■ **ACTIVITY**
Return only those lines of the records below in which "title" appears.

[Opening EXTRACTED DATA section]

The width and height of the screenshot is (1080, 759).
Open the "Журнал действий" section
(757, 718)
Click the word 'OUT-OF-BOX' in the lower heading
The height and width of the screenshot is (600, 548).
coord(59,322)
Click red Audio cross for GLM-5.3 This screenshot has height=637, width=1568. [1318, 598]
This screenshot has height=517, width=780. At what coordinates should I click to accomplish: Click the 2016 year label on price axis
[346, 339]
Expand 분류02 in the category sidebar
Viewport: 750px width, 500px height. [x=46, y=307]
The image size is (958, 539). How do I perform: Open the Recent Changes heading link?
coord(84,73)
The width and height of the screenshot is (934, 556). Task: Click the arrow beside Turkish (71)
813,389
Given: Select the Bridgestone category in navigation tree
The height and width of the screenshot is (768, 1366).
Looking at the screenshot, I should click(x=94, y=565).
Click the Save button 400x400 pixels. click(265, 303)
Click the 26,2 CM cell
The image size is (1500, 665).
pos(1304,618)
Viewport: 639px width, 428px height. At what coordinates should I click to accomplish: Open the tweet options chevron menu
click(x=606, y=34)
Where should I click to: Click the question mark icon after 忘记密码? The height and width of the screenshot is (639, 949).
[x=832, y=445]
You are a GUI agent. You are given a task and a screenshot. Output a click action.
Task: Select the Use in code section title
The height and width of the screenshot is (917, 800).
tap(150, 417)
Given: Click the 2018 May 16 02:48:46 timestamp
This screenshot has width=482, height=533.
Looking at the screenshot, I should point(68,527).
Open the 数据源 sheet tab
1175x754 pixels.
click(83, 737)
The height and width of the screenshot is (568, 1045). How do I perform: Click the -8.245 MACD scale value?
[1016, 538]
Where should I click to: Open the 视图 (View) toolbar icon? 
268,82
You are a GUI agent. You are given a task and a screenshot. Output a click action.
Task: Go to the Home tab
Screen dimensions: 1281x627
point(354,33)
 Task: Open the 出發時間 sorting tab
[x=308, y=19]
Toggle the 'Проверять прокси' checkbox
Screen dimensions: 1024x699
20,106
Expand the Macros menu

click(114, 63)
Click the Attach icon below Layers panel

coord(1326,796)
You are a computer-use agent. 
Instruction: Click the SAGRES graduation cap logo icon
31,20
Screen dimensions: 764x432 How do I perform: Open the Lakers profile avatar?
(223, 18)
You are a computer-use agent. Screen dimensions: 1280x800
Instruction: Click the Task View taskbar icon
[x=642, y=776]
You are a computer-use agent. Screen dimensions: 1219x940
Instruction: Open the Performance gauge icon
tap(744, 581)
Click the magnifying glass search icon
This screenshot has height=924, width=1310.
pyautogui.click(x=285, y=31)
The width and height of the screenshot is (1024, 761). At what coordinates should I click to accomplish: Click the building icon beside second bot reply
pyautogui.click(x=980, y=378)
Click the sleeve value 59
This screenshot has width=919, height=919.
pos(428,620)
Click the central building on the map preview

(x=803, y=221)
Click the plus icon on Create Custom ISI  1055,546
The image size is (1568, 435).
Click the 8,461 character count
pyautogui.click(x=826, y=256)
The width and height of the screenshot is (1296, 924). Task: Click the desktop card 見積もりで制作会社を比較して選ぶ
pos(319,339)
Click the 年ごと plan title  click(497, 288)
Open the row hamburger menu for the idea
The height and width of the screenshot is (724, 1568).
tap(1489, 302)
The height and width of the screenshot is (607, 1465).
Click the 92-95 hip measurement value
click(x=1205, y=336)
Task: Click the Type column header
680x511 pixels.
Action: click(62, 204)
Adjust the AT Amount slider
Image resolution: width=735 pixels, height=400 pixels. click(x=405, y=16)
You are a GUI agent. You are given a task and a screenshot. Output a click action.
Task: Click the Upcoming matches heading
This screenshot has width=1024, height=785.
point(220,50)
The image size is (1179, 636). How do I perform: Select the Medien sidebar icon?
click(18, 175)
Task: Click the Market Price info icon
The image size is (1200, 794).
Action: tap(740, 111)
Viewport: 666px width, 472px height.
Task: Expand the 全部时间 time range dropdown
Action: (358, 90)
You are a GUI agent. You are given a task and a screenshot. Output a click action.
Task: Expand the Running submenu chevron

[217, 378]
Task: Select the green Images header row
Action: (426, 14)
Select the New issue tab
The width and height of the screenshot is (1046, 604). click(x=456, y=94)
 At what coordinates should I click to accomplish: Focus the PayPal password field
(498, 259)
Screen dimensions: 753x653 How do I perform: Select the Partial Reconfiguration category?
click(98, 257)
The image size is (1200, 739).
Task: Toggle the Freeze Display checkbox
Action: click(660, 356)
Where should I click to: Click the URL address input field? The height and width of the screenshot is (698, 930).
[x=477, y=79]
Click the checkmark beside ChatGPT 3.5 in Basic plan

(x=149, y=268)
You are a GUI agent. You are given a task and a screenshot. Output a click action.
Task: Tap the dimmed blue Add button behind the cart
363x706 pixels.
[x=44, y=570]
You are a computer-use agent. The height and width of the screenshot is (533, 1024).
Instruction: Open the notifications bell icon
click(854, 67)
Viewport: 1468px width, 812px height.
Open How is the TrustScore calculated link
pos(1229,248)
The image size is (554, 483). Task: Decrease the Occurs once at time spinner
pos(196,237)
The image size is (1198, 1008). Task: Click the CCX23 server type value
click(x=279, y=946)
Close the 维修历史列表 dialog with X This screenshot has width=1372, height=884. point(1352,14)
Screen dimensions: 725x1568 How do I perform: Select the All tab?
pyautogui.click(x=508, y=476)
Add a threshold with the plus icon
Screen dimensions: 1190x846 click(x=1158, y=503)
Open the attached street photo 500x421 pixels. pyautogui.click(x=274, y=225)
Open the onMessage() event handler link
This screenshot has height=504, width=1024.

[Closing EXTRACTED DATA section]

■ **THE ANSWER**
Task: Select the Use in code section title
Click the 年ごと plan title  click(497, 288)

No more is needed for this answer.